Poursuivez la critique du film Que la fête commence après sa dernière phrase.

— EXTRAIT DU TEXTE —
..............................

L’angoisse du Pouvoir
Si on ne remerciera jamais assez Tavernier pour avoir (presque) remis le cinéma français sur ses rails après les billevesées et les coquecigrues de la Nouvelle Vague, on doit aussi admettre qu’il s’est appuyé sur des recettes éprouvées : des scénarios solides, préparés avec gourmandise par un des maîtres de la Qualité française, Jean Aurenche et une distribution éclatante, pleine de trognes pittoresques et de seconds rôles de qualité ! Je viens d’ailleurs de m’apercevoir, en consultant
la distribution qu’il avait mis la main, dans Que la fête commence, sur quelques uns de ceux qui allaient faire leur trou dans le cinéma français après 1975 : Michel Blanc, Christian Clavier, Gérard Jugnot et Thierry Lhermitte (celui-ci absolument remarquable en comte de Horn, parfait salopard – c’est le voleur et assassin qui chauffe à blanc une pièce pour la donner en aumône à un mendiant aveugle, celui que le Régent ne graciera pas -).
Et puis cette entrée fabuleuse au vif même du film, la dissection par un collège de médecins, encapuchonnés et embéqués, de Jouflette, c’est-à-dire Marie-Louise Elisabeth, duchesse de Berry, assidue aux orgies de son père, Philippe d’Orléans, Régent de France. A ce moment là (1719), le petit Roi, Louis XV, arrière-petit-fils du vieux monarque, n’a que neuf ans ; c’est une des périodes les plus rudes de l’Histoire de France, après le (trop ?) long règne (72 ans !) de Louis XIV, et même si le Grand Roi a conforté la place du pays au premier rang de l’Europe, il y a un formidable désir de littéralement changer d’époque.

..............................

— DONNÉES ENREGISTRÉES —
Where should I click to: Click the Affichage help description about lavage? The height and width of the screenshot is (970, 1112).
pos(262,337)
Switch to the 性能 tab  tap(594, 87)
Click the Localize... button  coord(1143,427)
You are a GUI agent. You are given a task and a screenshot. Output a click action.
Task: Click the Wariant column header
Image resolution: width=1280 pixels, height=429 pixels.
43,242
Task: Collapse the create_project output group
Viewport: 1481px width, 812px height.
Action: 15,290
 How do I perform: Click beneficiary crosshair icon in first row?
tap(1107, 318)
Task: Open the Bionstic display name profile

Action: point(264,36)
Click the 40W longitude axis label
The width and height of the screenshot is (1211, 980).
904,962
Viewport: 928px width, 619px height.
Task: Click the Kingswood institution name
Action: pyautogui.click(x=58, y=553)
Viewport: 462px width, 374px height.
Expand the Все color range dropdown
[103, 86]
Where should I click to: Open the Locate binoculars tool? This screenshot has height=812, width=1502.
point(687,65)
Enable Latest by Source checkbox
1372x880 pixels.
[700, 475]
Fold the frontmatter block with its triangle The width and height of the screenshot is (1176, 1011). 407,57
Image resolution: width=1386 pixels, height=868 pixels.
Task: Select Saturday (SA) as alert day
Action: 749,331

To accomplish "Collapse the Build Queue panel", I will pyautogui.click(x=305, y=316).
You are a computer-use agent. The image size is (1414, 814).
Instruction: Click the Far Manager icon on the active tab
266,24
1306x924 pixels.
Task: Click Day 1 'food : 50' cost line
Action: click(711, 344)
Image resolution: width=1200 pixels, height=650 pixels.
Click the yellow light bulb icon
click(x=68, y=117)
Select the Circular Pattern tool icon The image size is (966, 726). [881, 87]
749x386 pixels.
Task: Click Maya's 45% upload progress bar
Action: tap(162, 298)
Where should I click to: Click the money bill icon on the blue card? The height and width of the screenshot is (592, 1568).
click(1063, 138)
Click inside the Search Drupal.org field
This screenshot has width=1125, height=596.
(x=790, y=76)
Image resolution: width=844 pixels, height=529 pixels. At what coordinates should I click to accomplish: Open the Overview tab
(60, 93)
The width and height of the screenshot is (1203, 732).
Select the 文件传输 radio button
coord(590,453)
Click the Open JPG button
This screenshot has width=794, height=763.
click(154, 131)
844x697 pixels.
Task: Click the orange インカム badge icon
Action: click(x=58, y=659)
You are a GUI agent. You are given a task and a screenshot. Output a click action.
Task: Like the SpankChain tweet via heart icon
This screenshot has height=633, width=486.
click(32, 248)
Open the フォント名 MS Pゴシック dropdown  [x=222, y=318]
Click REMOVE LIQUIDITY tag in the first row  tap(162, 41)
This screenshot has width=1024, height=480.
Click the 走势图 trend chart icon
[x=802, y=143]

..............................

— RÉSULTAT ATTENDU —
Peu de films ont autant montré que celui-là l’angoisse du Pouvoir, la difficulté de le vivre, la nécessité de n’être pas qu’un homme pour l’exercer, de savoir arbitrer, choisir, condamner, de suivre la logique des rôles : il n’y a pas d’animosité entre le Régent (Noiret, bien sûr) et Poncallec (l’admirable Marielle) : mais l’ordre naturel du gouvernement d’un pays veut que Poncallec soit arrêté, incarcéré, mis hors d’état de nuire. Pourtant, comme le Régent, pénétré (déjà !) par ce qui sera cinquante ans après le rousseauisme, incline à l’indulgence, c’est son Premier ministre, l’abbé Dubois (non moins formidable Rochefort) qui force la main de son maître et fait exécuter les conspirateurs…
Pris entre la nécessité d’exercer ce pouvoir dont il sait qu’il n’est que le destinataire provisoire et son goût attesté pour le plaisir, Philippe d’Orléans compose une des personnalités les plus évidemment complexes du paysage historique ; il me semble que la grande force du film de Tavernier est de n’avoir évacué aucune des facettes de cette personnalité : superbe idée d’avoir glissé là, dans le rôle de la confidente qui recueille les incertitudes et les angoisses du Régent le riche personnage d’Émilie, la jeune prostituée, rôle tenu à la perfection par une Christine Pascal, au regard si triste, qui a accompli une météorique carrière dans le paysage du cinéma français avant de se suicider, en 1996.
Sans doute pourra-t-on un peu chipoter Tavernier sur le côté « danse sur un volcan », par exemple sur la dernière scène, maladroitement démonstrative ; mais Que la fête commence est un film magnifique, porteur de multiples sens, d’une réflexion intelligente et profonde, admirablement distribué, dont de multiples visions n’effacent pas la force.
—————–
Une (relative) bonne connaissance historique donne bien davantage d’intérêt à ce genre de sujets, ce qui me fait un peu me méfier de films dont j’ignore tout de l’arrière-paysage (quelque chose qui se passerait en Chine, dont j’ignorerai toujours l’histoire), où dont je trouve le paysage massacré (l’exemple caricatural qui me vient à l’esprit est le Jeanne d’Arc de l’insupportable Luc Besson).
Si j’avais essayé, sur le fil de Marie Antoinette de resituer un peu le contexte diplomatique qui explique certains comportements, c’était précisément pour ne pas trop laisser prise à l’anachronisme consistant à voir une sorte de Lady Diana Spencer en la jeune fille envoyée par Vienne à Paris pour sceller davantage une alliance.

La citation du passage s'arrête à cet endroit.